The exciting freeware RTS project 0 A.D., in development for over 3 years so far, has a newish gameplay video up on their site. Check it out, it looks so cool. I wish they would release a demo but patience is a virtue and this game will be a scorcher when it is eventually released. Still, the lengthy development process is frustrating some fans, to which one of the developers made this rather poignant response which is worth a read if you [as a player] want to understand what free/Free game developers go through.



I'm going to have to stop there before this becomes an essay.



Music tip:

Precioso & Libex - Xperimental Scratch

New Releases on the Horizon

There are imminent releases for OpenCity and Pingus.



OpenCity 0.0.4beta is looking a lot more playable than it's version number suggests with the TODO looking like 0.0.5 will contain most elements you'd expect in a city simulation game.



Pingus will probably be a 0.7 alpha release because the project is struggling for developers and Pingus 0.6 is getting withdrawn from distros as it needs the deprecated Clanlib 0.6 to run. It'd be nice to see a new Pingus release since the game is pretty much there, it just needs a few more levels and a tiny bit of polishing and it'll be better than the original Lemmings titles.



SuperTuxKart 0.2rc1 is available for download. There's been a lot of code activity so I'm waiting on the next rc to try it out although I think you need a good PC to play it - I've heard a few murmours that the graphics engine really needs optimising.



Enough of games that are gearing up to releases, there was a new game announced on the Linux Game Tome: Max Fighter, a 2D shooter with a strong asteroids influence. It's got nice graphics and is quite fun but the gameplay quickly becomes very repetitive and it's nowhere near as addictive as SolarWolf nor has the depth of Chromium BSU. It was also very choppy / low fps on my 1ghz laptop. In times of CPU/GPU affluence it seems that increasingly developers are caring less about optimising their games.

Clanlib update, Pingus to follow?

Recently the ClanLib team released version 0.8.0 upon the indie game development world. This "game SDK" boasts an impressive number of games built using it, and one of the more notable ones is Pingus.

Pingus Level

Pingus Tutorial Island

Peng2illa
Pingus, many may recall, is a Lemmings clone, except we watch lots of penguins die instead of lemmings. The last release, 0.6, shows so much promise - it's stable and playable and comes with a tutorial set of levels (tutorials == good) presented nicely on an island. Sadly, it seems that development has somewhat ceased.

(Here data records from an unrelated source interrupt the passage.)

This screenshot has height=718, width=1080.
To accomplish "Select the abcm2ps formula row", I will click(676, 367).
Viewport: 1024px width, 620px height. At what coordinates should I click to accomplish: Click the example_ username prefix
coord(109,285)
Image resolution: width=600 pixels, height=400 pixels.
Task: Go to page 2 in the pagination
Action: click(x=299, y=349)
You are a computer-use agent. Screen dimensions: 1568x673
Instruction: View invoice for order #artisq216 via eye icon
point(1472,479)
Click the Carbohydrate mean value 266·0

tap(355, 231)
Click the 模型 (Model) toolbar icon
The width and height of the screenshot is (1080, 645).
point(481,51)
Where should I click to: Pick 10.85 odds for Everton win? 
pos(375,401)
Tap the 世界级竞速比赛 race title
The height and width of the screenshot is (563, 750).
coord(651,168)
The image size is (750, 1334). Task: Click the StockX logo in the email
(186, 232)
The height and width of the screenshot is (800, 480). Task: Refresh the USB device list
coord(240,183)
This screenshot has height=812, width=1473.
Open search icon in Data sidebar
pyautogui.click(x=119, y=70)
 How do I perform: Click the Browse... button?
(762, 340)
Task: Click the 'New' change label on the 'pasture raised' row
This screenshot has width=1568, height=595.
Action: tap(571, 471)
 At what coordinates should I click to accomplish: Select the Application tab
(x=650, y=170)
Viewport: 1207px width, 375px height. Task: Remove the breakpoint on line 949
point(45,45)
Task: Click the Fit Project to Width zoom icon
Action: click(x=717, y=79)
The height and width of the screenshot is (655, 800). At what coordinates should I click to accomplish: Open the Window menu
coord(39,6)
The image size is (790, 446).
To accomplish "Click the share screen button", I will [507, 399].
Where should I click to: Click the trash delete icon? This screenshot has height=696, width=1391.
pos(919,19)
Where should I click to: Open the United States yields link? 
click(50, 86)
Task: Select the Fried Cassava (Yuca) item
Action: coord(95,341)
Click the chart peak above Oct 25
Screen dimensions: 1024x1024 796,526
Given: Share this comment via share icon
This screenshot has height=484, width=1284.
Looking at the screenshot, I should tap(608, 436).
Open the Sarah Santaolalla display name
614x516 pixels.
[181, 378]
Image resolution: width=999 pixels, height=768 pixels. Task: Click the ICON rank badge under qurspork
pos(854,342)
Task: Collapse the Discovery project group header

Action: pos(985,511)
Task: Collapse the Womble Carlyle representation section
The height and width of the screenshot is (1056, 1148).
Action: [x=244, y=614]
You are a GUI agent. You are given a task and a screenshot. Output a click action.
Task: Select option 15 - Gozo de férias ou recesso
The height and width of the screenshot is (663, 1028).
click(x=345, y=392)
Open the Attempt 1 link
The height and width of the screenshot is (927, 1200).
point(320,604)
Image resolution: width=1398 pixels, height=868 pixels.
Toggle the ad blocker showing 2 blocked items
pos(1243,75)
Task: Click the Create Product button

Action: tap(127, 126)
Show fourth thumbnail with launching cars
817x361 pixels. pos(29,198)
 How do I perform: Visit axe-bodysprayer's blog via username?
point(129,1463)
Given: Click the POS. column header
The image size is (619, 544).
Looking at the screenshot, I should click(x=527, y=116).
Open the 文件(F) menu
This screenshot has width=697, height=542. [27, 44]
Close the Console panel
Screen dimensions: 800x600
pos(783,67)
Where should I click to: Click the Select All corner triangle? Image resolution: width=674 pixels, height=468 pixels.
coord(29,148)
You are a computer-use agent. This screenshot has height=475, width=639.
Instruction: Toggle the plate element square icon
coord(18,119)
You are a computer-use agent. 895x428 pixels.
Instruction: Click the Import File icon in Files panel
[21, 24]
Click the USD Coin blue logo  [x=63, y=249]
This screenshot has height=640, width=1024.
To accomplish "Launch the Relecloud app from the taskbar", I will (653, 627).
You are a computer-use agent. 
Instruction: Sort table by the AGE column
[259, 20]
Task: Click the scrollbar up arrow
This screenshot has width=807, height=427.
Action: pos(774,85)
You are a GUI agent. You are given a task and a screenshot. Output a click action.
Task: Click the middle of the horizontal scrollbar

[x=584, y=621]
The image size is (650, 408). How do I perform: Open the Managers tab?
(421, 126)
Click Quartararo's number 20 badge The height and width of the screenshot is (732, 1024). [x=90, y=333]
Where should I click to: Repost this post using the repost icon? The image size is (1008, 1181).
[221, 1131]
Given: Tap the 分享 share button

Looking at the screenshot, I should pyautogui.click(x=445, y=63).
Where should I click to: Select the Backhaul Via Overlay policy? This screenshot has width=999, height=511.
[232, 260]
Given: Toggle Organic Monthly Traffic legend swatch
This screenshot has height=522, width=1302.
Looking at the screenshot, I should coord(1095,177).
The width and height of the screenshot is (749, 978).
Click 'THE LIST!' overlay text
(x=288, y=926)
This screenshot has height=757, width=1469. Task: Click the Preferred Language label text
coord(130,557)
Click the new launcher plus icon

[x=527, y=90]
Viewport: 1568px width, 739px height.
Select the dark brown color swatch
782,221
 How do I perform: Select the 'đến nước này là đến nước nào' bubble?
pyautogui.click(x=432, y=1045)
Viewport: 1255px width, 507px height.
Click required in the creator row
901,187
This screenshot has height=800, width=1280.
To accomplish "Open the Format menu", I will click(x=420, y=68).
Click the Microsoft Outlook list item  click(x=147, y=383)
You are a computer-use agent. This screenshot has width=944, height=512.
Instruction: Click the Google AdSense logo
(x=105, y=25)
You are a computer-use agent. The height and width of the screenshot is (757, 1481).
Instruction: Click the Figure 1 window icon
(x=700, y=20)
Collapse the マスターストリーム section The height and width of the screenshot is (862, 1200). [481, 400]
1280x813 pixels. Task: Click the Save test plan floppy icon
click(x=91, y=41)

From memory and list archive perusal, issues with ClanLib changes [from ClanLib 0.6 to the then-unstable 0.7] was hindering progress. I'm very hopeful that, now ClanLib 0.8 is out, development might resume and a release with more levels and depth can rekindle the project.

Another cool ClanLib-based game is Peng2illa. This circular pong-on-rails game is very good looking and about as fun as pong can be.

Sadly many of the games in the ClanLib list are either obselete or their development has stalled. Feuerkraft is one such example of any exciting game whose author, the prolific grumbel, has not had time for in the last few years which is a shame because it looks like it could be so cool if it was developed a bit more.